---- TASK INPUTS

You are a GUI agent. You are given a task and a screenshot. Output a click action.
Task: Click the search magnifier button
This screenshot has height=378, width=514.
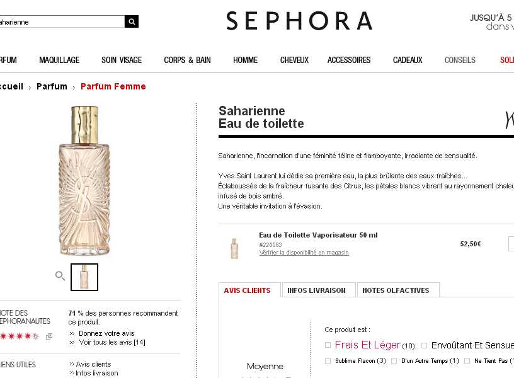click(132, 21)
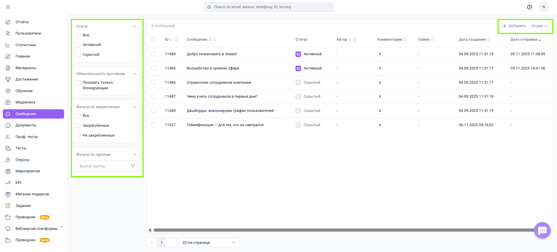Select the row checkbox for message 11485
This screenshot has height=252, width=557.
[154, 68]
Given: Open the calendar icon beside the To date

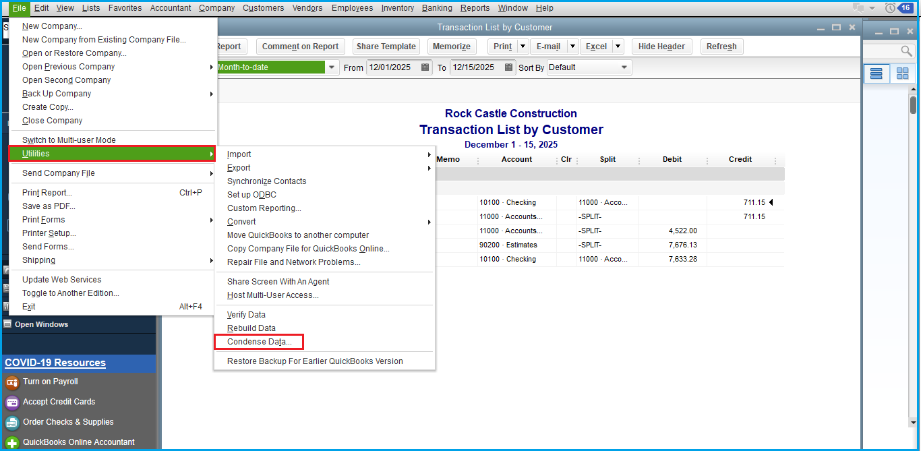Looking at the screenshot, I should coord(509,67).

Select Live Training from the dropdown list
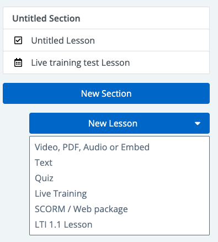(61, 193)
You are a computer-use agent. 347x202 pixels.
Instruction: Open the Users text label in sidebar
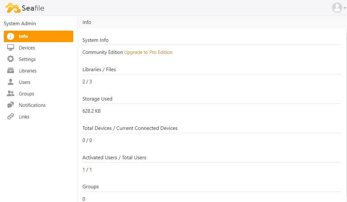[x=25, y=82]
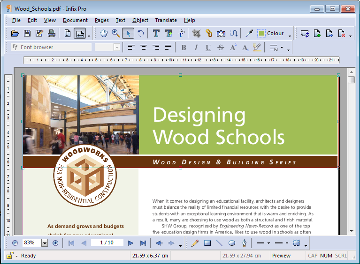360x264 pixels.
Task: Toggle Bold text formatting
Action: [184, 47]
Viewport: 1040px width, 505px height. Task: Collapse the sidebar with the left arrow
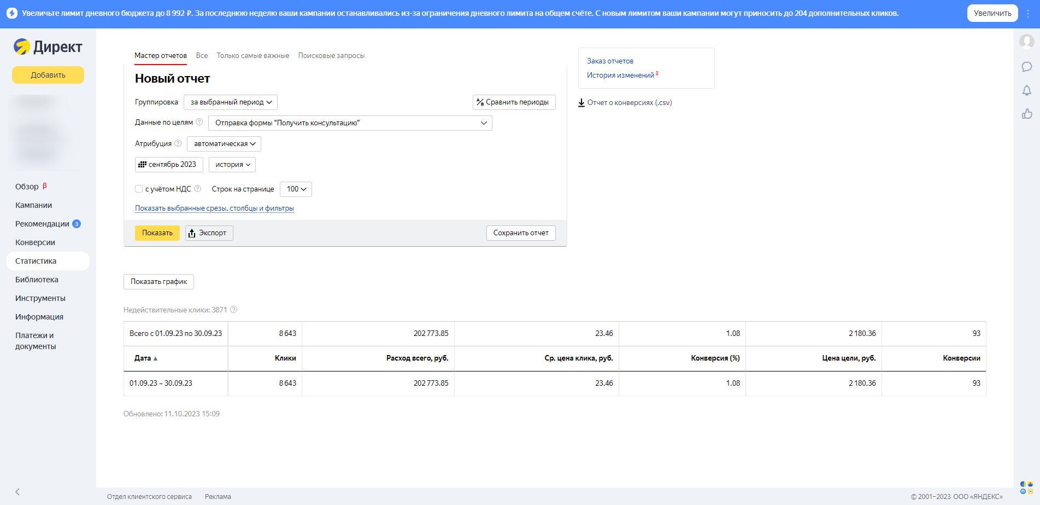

--------

◆ THE EXERCISE
Reproduce all of the lines above word for word, omitting the pictures.

◆ ANSWER TO THE TASK
You are a GUI agent. You are given a task and a screenshot. Output a click action.
Task: Click the search magnifier button
This screenshot has height=378, width=514.
click(132, 21)
Select the row checkbox for message 11485
This screenshot has height=252, width=557.
[154, 68]
Given: Open the calendar icon beside the To date

Looking at the screenshot, I should coord(509,67).

Select Live Training from the dropdown list
(61, 193)
You are a computer-use agent. 347x202 pixels.
Instruction: Open the Users text label in sidebar
[x=25, y=82]
360x264 pixels.
Task: Toggle Bold text formatting
Action: [184, 47]
Viewport: 1040px width, 505px height. Task: Collapse the sidebar with the left arrow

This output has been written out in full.